Zatrzymany nie potrafił logicznie odpowiedzieć na pytania zadawane przez funkcjonariuszy. Mundurowi zbadali jego stan trzeźwości. Tutaj wynik był negatywny. Szybko okazało się jednak, że powodem takiego zachowania na drodze nie jest alkohol, lecz środek odurzający.
25-latek wkrótce usłyszy zarzut z art. 178 a §1 kodeksu karnego tj. kierowania pojazdem mechanicznym pod wpływem niedozwolonych środków. – Postawa obywatela zasługuje na wyrazy uznania. To doskonały przykład współpracy społeczności lokalnej z policją w zwalczaniu przestępczości – zaznacza oficer prasowy KPP w Olkusz asp. Katarzyna Matras.

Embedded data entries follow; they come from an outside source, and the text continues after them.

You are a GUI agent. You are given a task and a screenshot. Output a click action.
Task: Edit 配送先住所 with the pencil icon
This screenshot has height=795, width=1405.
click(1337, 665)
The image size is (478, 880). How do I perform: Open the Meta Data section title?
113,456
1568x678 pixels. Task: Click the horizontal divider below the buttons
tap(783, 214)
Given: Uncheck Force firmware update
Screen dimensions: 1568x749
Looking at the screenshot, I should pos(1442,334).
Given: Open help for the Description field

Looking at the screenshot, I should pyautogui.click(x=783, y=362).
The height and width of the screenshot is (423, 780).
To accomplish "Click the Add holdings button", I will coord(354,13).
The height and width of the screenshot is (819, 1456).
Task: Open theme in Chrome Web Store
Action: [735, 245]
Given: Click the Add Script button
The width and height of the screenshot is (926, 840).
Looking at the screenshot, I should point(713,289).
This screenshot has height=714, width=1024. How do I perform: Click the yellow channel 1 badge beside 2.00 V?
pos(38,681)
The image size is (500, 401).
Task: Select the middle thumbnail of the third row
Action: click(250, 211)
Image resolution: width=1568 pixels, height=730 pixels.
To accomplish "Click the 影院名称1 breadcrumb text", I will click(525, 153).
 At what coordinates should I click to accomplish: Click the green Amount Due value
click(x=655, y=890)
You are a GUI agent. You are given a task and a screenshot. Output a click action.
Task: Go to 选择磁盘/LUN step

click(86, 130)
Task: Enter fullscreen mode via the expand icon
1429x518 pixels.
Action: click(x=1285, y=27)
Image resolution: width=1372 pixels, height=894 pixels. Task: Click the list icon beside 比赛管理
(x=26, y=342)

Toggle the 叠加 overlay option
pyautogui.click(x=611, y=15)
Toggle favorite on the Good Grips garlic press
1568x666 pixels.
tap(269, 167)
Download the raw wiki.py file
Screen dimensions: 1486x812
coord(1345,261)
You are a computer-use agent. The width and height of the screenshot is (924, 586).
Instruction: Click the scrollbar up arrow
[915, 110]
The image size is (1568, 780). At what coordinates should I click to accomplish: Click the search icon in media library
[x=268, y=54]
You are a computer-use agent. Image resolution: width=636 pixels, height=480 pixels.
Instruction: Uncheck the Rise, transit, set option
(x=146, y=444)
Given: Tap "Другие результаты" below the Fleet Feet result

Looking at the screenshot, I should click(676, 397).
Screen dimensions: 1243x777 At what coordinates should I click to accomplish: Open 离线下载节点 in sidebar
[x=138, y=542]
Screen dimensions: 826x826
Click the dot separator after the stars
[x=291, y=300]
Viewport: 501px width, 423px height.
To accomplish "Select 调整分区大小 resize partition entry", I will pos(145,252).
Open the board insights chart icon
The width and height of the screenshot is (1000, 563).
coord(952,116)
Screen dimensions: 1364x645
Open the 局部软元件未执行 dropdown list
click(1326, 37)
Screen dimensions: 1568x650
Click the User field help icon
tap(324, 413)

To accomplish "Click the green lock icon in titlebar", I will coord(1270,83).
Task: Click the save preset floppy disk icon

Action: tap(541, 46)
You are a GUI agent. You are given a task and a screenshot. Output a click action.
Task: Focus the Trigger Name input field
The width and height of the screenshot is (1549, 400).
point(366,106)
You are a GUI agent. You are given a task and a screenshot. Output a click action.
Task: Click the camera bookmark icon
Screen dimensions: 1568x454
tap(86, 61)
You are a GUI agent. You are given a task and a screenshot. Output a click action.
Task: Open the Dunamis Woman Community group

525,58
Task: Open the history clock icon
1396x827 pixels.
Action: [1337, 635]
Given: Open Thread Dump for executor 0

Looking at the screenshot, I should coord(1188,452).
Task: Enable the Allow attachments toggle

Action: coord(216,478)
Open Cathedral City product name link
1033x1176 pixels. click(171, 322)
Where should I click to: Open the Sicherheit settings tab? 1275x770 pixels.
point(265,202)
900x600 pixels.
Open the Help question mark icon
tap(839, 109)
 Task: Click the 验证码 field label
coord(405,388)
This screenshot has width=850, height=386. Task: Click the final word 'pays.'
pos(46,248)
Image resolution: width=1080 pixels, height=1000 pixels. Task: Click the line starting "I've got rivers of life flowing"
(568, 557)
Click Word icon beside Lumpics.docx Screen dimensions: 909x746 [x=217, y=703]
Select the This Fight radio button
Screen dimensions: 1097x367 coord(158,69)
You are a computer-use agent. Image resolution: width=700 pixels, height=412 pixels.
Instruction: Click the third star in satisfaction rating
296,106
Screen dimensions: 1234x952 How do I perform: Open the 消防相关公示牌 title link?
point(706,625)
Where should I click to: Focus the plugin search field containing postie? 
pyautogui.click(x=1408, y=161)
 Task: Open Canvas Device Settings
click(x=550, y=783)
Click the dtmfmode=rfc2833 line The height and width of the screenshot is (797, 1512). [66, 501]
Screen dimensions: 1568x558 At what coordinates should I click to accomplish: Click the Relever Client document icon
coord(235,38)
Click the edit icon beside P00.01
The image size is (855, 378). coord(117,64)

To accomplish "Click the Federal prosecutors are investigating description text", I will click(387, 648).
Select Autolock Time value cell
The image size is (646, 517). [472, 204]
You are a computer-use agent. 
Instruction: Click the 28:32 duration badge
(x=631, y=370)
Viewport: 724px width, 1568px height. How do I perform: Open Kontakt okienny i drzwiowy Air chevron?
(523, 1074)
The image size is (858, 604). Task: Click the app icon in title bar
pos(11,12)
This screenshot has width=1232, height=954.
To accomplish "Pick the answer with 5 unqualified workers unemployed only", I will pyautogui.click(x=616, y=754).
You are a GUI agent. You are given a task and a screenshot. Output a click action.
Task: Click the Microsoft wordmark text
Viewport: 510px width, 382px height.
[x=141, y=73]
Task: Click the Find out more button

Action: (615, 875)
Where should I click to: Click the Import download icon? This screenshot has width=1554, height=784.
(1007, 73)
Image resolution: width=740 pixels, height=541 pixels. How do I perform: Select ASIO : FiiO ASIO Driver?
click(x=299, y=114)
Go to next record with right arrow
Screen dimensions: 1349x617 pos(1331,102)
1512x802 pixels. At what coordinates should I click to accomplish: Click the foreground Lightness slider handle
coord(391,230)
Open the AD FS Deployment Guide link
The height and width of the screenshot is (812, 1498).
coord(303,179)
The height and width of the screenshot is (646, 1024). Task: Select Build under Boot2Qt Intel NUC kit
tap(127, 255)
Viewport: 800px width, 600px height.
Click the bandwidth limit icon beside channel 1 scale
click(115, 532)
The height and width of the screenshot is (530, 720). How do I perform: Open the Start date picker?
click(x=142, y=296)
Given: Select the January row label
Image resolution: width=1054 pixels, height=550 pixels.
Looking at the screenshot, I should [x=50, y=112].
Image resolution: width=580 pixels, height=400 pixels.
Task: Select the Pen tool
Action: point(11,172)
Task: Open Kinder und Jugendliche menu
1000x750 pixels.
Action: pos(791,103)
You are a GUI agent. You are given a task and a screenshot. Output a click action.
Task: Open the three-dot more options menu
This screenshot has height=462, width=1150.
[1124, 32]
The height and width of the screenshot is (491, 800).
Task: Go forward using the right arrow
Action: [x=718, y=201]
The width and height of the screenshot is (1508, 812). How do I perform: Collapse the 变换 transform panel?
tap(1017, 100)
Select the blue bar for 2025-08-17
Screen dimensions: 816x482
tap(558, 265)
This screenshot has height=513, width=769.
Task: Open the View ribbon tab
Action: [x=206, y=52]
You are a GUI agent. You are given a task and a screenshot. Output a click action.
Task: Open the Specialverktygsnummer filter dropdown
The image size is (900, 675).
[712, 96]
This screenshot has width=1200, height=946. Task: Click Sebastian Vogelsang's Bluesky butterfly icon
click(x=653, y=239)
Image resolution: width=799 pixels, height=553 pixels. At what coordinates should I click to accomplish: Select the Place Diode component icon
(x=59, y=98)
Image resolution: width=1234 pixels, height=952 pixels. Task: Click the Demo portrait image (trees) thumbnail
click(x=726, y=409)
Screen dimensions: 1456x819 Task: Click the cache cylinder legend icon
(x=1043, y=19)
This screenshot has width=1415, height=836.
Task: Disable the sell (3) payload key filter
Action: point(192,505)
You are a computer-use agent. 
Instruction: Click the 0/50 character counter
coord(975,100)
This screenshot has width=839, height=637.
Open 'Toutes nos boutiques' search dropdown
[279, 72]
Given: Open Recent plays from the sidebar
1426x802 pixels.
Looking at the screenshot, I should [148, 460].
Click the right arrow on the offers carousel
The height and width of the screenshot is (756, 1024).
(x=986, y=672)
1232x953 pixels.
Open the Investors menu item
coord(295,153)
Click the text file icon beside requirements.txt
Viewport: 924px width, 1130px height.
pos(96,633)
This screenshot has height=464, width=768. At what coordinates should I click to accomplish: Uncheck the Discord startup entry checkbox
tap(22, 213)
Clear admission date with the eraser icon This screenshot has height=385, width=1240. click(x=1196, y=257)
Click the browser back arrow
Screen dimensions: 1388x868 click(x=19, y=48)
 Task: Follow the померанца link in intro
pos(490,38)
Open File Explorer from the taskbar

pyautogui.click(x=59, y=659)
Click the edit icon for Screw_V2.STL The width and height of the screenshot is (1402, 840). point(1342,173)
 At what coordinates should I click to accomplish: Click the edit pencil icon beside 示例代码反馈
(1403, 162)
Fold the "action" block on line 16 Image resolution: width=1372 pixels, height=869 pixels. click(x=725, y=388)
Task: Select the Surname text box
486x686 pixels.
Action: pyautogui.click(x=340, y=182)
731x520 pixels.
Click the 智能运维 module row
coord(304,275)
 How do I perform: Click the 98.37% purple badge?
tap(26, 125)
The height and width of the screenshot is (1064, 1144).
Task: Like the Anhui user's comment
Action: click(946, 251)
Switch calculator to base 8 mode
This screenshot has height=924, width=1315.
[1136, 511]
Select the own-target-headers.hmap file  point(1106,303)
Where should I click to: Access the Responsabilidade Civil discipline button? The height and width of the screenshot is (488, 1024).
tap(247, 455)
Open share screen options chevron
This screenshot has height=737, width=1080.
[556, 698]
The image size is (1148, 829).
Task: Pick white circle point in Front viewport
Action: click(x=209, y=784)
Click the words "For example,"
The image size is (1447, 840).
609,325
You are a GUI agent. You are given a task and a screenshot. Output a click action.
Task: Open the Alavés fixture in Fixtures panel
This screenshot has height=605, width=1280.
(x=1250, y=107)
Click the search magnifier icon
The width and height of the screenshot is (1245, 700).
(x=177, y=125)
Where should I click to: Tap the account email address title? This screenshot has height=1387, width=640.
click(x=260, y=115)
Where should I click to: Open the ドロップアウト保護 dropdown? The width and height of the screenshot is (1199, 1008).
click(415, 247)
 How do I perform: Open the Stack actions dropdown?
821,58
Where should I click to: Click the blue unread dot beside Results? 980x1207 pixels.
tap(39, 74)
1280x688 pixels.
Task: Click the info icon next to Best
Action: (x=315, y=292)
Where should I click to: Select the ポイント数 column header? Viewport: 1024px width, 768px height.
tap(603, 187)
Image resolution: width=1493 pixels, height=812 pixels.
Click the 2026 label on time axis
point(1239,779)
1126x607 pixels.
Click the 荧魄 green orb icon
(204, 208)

To nie jedyna obywatelska interwencja w minionych dniach. Kilka godzin po pierwszym zatrzymaniu, w ręce policjantów wpadł inny kierowca siedzący za kółkiem swojego samochodu pod wpływem środków odurzających. Po północy po komendy dotarła informacja o jadącym od strony Trzebini całą szerokością drogi peugeocie. Z relacji świadków wynikało, że kierowca jest pijany. Patrol mundurowych podjął działania na ul. Kochanowskiego. 23-letni mieszkaniec Leszcz nie potrafił sensownie odpowiedzieć na pytania funkcjonariuszy. Twierdził, że jest zmęczony. Policjanci przeprowadzili badanie stanu trzeźwości, które nie wykazało alkoholu. Jednakże podejrzewając, że 23-latek prowadził pojazd pod wpływem jakiegoś środka, mężczyźnie pobrano krew do badań. Ponadto w czasie kontroli osobistej funkcjonariusze znaleźli i zabezpieczyli u kierującego amfetaminę.